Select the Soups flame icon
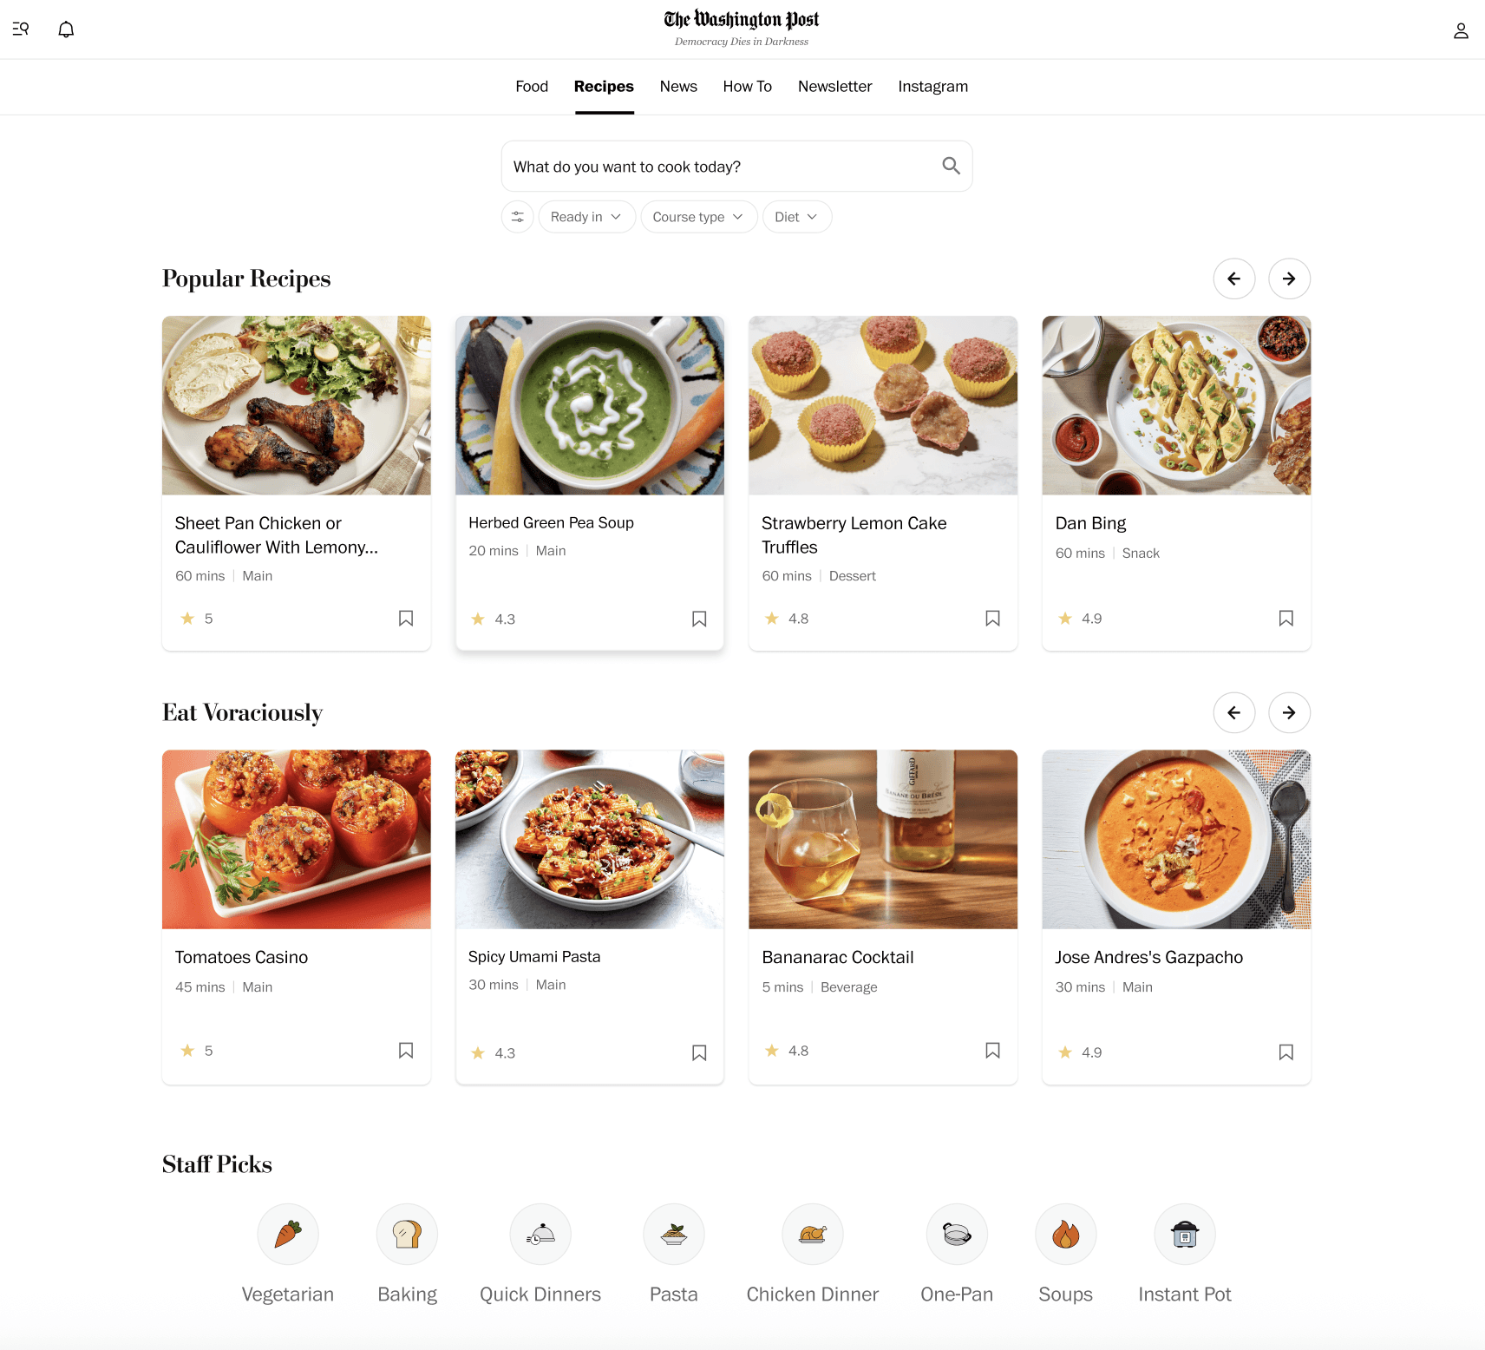 pyautogui.click(x=1066, y=1234)

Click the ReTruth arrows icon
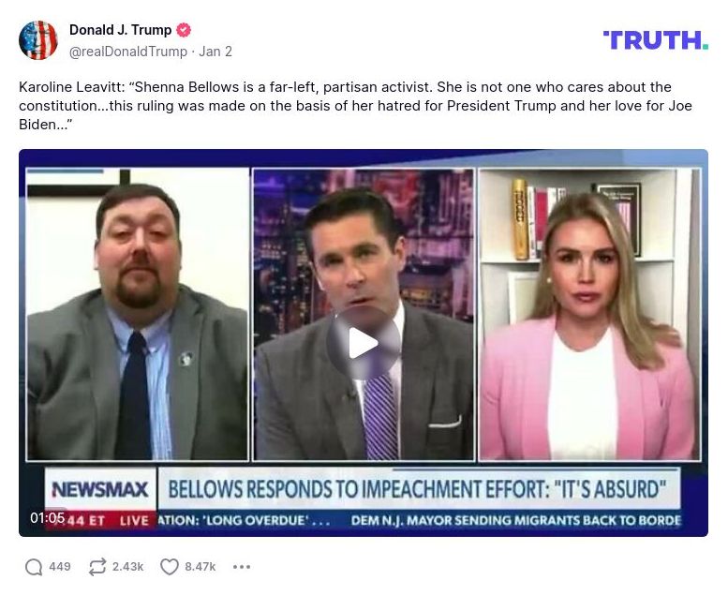97,567
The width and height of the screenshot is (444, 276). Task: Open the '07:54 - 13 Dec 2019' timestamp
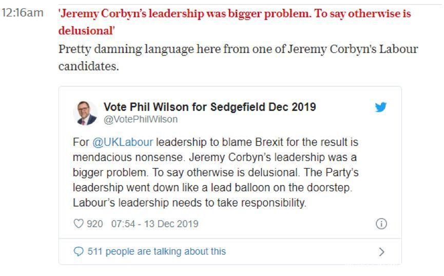tap(155, 224)
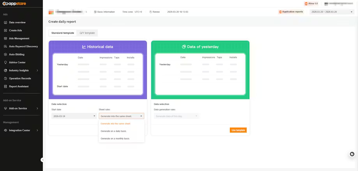Collapse the sidebar with arrow handle

point(42,160)
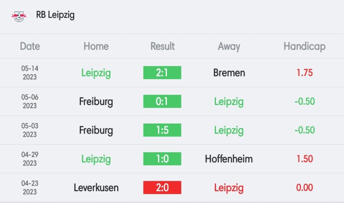
Task: Click Freiburg in the 05-06 match
Action: (96, 101)
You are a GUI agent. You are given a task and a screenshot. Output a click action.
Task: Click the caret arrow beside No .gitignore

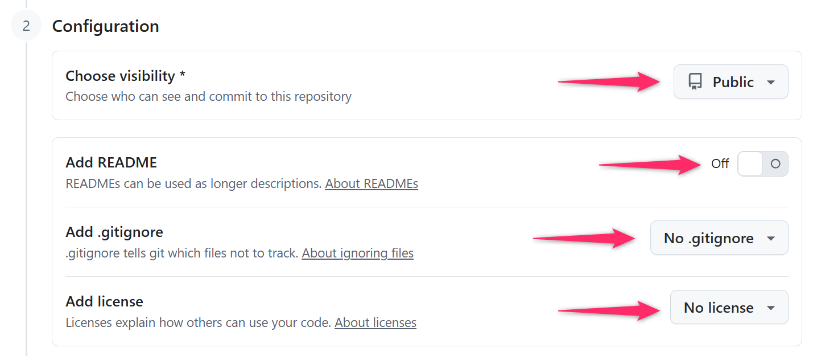click(771, 238)
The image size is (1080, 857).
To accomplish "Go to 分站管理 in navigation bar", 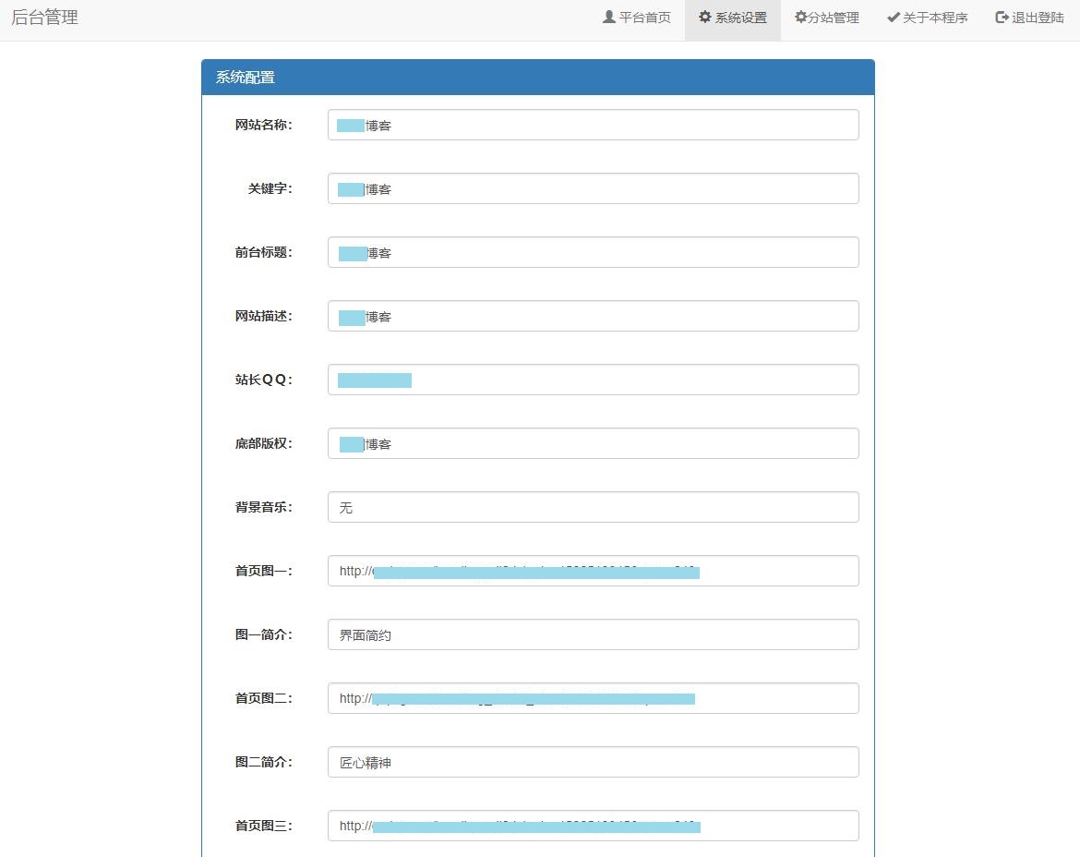I will (833, 18).
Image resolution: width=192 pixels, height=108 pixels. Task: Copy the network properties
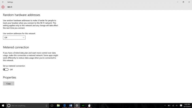[x=9, y=83]
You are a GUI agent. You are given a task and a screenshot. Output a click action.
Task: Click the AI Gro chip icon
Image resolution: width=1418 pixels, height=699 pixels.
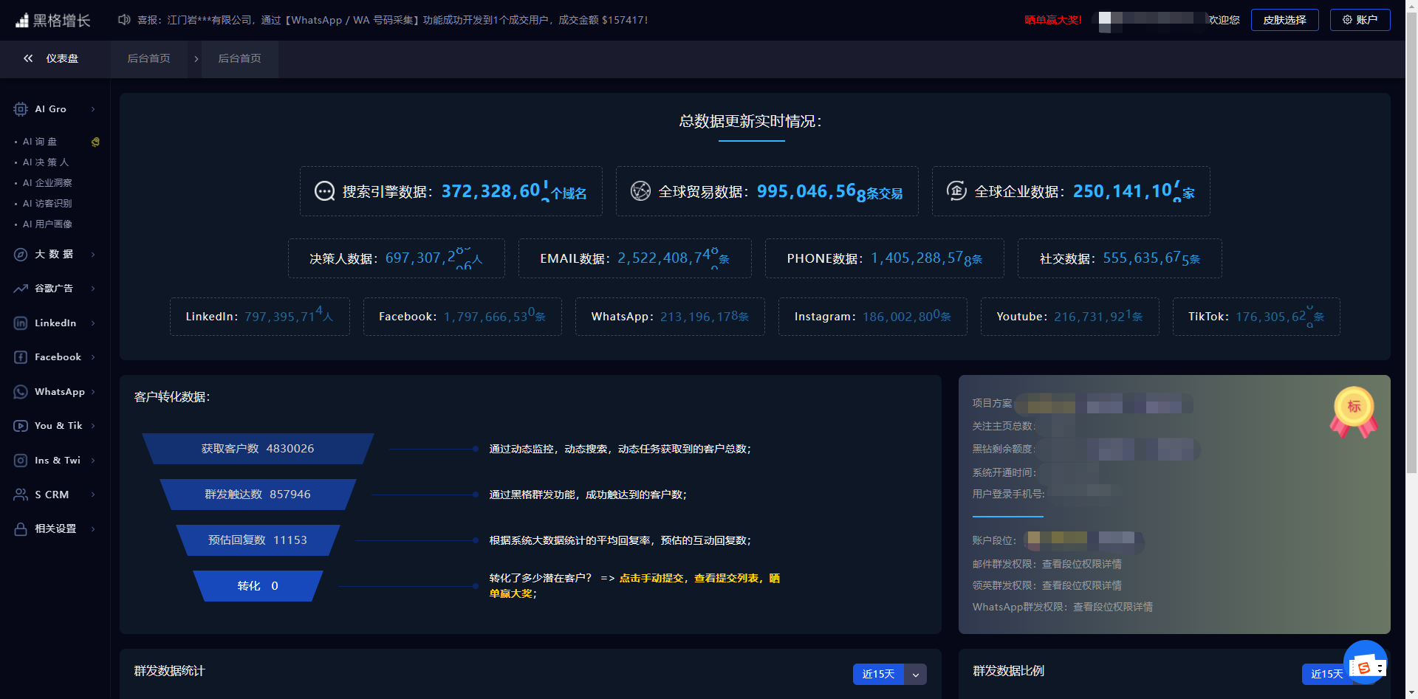[x=21, y=109]
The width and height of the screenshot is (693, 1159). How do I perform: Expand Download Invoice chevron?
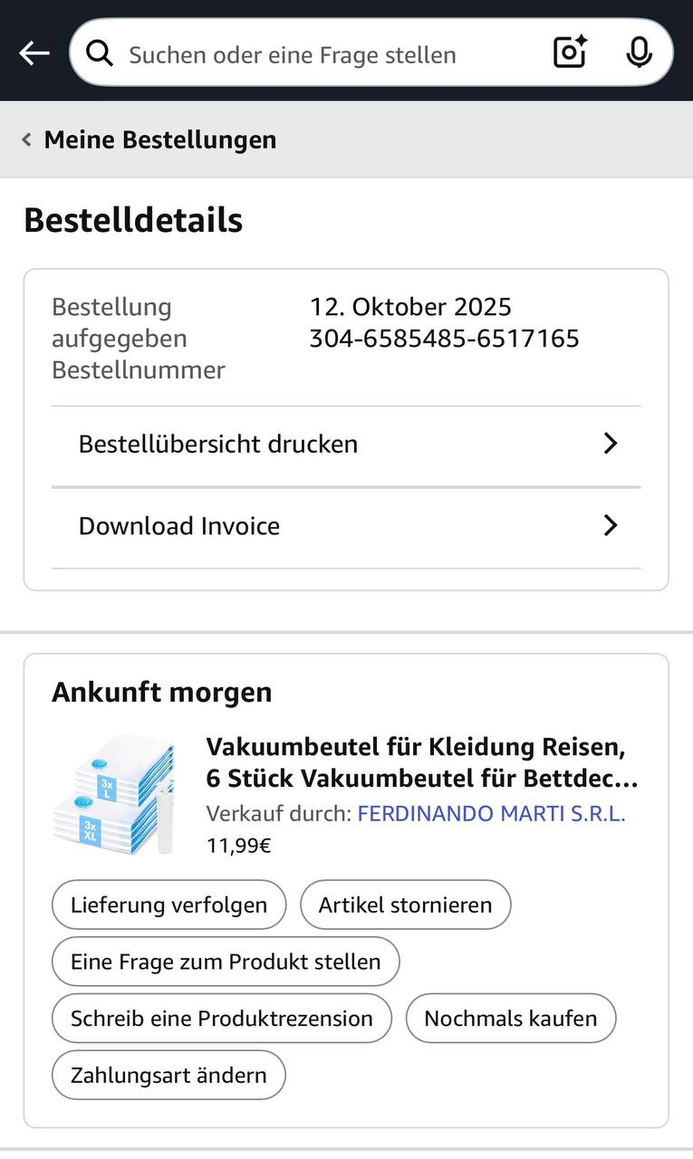pyautogui.click(x=611, y=525)
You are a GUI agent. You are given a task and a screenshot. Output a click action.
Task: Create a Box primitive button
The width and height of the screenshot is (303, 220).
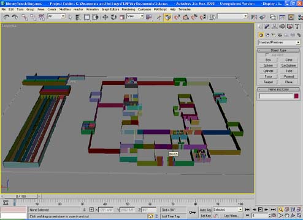(x=268, y=60)
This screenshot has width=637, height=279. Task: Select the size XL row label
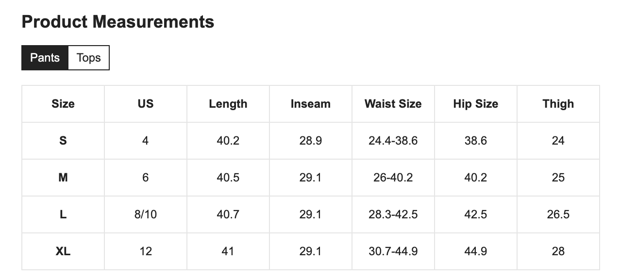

● ● ● ● ●

| PROBLEM DESCRIPTION |
Copy exactly the lines that run from the line containing "Image resolution: width=1418" to the end of the data, keeping both end lines and dropping every picture.

| OUTPUT OF THE TASK |
Image resolution: width=1418 pixels, height=699 pixels.
[x=21, y=109]
The width and height of the screenshot is (693, 1159). How do I perform: Expand Download Invoice chevron?
pyautogui.click(x=611, y=525)
You are a GUI agent. You are given a task and a screenshot. Output a click action.
Task: Create a Box primitive button
The width and height of the screenshot is (303, 220).
(x=268, y=60)
This screenshot has width=637, height=279. Task: Select the size XL row label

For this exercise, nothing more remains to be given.